• Brief:
Please format the material as a JSON list of strings, starting at the line that contains "Describe the element at coordinates (520, 149)" and ending at the line that contains "coordinates (590, 260).", with both of those lines included. Give one string per line and leave out blank lines.
[Task material — start]
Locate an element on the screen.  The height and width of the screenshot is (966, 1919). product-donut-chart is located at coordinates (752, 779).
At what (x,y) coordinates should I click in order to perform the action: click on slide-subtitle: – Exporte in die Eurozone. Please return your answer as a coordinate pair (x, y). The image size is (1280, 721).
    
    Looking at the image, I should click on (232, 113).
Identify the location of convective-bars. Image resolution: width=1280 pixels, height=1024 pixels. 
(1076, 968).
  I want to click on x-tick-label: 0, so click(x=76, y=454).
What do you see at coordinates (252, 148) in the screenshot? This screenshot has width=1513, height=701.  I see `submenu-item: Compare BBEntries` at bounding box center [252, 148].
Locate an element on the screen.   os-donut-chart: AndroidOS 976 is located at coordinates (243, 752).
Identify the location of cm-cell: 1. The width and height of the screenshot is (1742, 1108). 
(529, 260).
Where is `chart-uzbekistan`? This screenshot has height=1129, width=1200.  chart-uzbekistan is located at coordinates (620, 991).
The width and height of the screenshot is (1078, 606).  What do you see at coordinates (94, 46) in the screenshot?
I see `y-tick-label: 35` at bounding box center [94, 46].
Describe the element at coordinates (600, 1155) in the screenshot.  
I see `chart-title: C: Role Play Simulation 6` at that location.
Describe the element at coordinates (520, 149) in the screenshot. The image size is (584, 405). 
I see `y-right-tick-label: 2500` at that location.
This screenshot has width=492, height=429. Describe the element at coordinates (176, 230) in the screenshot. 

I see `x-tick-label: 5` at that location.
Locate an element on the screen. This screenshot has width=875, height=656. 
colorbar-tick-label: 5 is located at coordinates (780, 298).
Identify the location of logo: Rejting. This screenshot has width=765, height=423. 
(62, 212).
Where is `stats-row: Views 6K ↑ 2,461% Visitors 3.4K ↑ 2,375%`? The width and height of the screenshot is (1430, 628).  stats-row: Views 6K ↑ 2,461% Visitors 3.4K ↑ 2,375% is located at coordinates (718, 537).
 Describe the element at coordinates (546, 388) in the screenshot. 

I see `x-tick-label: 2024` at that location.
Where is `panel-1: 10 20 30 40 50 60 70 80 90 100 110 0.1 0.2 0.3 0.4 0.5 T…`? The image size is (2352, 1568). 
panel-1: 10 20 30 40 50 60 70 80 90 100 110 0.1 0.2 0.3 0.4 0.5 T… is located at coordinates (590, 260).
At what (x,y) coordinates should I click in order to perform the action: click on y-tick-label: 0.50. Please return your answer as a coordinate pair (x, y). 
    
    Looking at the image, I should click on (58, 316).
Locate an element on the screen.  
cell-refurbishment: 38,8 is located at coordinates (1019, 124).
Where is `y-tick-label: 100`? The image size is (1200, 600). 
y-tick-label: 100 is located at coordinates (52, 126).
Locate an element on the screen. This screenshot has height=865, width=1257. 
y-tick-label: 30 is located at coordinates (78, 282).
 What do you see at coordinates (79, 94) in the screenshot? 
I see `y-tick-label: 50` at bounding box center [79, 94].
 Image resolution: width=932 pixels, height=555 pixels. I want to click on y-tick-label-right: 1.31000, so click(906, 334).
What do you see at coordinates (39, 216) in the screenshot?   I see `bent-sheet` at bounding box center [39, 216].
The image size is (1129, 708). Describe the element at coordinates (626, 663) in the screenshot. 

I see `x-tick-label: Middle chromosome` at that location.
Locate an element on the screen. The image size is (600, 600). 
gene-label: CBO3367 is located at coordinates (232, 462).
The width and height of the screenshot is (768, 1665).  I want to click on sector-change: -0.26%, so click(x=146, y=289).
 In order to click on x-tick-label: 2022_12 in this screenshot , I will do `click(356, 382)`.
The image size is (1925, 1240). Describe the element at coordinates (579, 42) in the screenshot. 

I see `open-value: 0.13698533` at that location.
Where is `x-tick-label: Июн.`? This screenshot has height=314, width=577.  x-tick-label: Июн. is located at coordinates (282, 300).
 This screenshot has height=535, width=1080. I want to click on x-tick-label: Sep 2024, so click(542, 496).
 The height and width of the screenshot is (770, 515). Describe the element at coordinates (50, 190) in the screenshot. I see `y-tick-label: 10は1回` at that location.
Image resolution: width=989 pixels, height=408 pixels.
[Task material — finish]
• Reply to the exercise:
[
  "Describe the element at coordinates (520, 149) in the screenshot. The image size is (584, 405). ",
  "I see `y-right-tick-label: 2500` at that location.",
  "This screenshot has width=492, height=429. Describe the element at coordinates (176, 230) in the screenshot. ",
  "I see `x-tick-label: 5` at that location.",
  "Locate an element on the screen. This screenshot has width=875, height=656. ",
  "colorbar-tick-label: 5 is located at coordinates (780, 298).",
  "Identify the location of logo: Rejting. This screenshot has width=765, height=423. ",
  "(62, 212).",
  "Where is `stats-row: Views 6K ↑ 2,461% Visitors 3.4K ↑ 2,375%`? The width and height of the screenshot is (1430, 628).  stats-row: Views 6K ↑ 2,461% Visitors 3.4K ↑ 2,375% is located at coordinates (718, 537).",
  " Describe the element at coordinates (546, 388) in the screenshot. ",
  "I see `x-tick-label: 2024` at that location.",
  "Where is `panel-1: 10 20 30 40 50 60 70 80 90 100 110 0.1 0.2 0.3 0.4 0.5 T…`? The image size is (2352, 1568). ",
  "panel-1: 10 20 30 40 50 60 70 80 90 100 110 0.1 0.2 0.3 0.4 0.5 T… is located at coordinates (590, 260)."
]